Sortudo versus Repetível
Artigo publicado originalmente no blog Collaborative Fund em 7 de abril de 2024
A sorte desempenha um papel muito importante no mundo. Mas é difícil falar disso. Se eu digo que alguém teve sorte, pareço invejoso. Se eu digo que eu tive sorte, sinto-me diminuído.
Uma melhor forma de enquadrar a sorte é perguntar: o que é repetível?
A sorte implica eventos aleatórios que não conseguimos prever. Oque não é repetível é diferente. O Jeff Bezos teve sorte quando criou a Amazon? Obviamente, não no mesmo sentido de alguém que ganha a lotaria. Bezos foi visionário e ambicioso e sábio, como poucas vezes se vê num século.
Mas será que Bezos, começando hoje, sem dinheiro ou fama, conseguiria criar um novo negócio de vários triliões a partir do nada?
Talvez, mas provavelmente não. Há tantas coisas que ajudaram a Amazon a tornar-se o que é hoje que não podem ser replicadas – o crescimento da Internet, condições de mercado, concorrentes antiquados, política, regulação, etc. Bezos foi extremamente hábil de uma forma que não pode ser confundida com sorte. Mas muito do que fez não é repetível. Estes pontos não são contraditórios.
É muito importante saber a diferença entre os dois quando tentamos aprender com alguém. O que nós queremos é tentar emular características que sejam repetíveis. Tentar copiar as partes do sucesso de alguém que não são repetíveis é o equivalente do homem com 56 anos que se veste como um adolescente e acha que é cool.
Existe uma lei na evolução chamada Lei da Irreversibilidade de Dollo que afirma que quando uma espécie perde uma determinada característica, nunca mais a recupera porque o caminho evolucionário que lhe “deu” essa característica era tão complexo que não pode ser replicado. Digamos, por exemplo, que um animal tem chifres e que, com a evolução, os perdeu. A probabilidade que evolua para ter chifres novamente é zero, porque o caminho evolucionário que originalmente lhe deu chifres era demasiado complexo – milhões de anos de seleção debaixo de condições ambientais e concorrências específicas que não se repetirão no futuro. Não podemos dizer que estes processos evolucionários são sorte – eles surgiram devido a forças muito específicas. Não podemos é esperar que essas forças se repitam exatamente como aconteceram no passado.

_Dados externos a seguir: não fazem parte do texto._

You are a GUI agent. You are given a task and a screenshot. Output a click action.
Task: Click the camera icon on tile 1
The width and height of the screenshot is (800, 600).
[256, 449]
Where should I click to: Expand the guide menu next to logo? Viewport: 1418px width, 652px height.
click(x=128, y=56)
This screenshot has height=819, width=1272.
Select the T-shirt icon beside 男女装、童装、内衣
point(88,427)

Muitas coisas funcionam desta forma.
Nos negócios e no investimento, queremos aprender as grandes lições: como as coisas se comportam da forma que o fazem sem assumir que o passado é um guia direto para o futuro, porque não o é – a maior parte dos detalhes não são repetíveis. A História é o estudo da mudança – ironicamente é utilizada como um mapa do futuro.
Jason Zweig, do Wall Street Journal, já escreveu sobre o que acontece quando se tenta aprender uma lição muito específica e não-repetível, em vez de prestar atenção à lição mais abrangente e bastante repetível:
“(Após o crash das dot-com), a lição que as pessoas aprenderam não foi “Não devo especular em ativos financeiros sobrevalorizados”. O que as pessoas aprenderam foi “Não devo especular em ações de Internet”. E, por isso, as mesmas pessoas que perderam 90% ou mais do seu dinheiro a fazer day-trading em ações de internet acabaram a comprar e vender casas em meados dos anos 2000 e perderam outra vez. É muito perigoso aprender lições “estreitas”.”
O grande benefício de perguntar “isto é repetível?” é que nos começamos a concentrar nas coisas que eu e o leitor – pessoas leigas comuns –temos uma hipótese de conseguir repetir.
Podemos aprender muito com a paciência de Warren Buffett. Mas não conseguimos replicar o ambiente de mercado dos anos 50. Por isso, devemos ter cuidado em copiar as estratégias específicas que Buffett utilizou nessa altura.
Podemos aprender muito com John D. Rockefeller acerca da importância de controlar a distribuição. Mas não podemos replicar o sistema legal do séc. XX que lhe permitiu esmagar a concorrência. Não nos deixemos, portanto, entusiasmar com isto.
Elon Musk pode ensinar-nos muito sobre correr riscos e o poder das marcas, mas muito menos sobre competir na indústria automóvel.
Jeff Bezos pode ensinar-nos muito sobre gestão e sobre pensar no longo prazo, mas muito menos sobre e-commerce e cloud computing.
A forma de termos mais sorte é encontrar o que é repetível.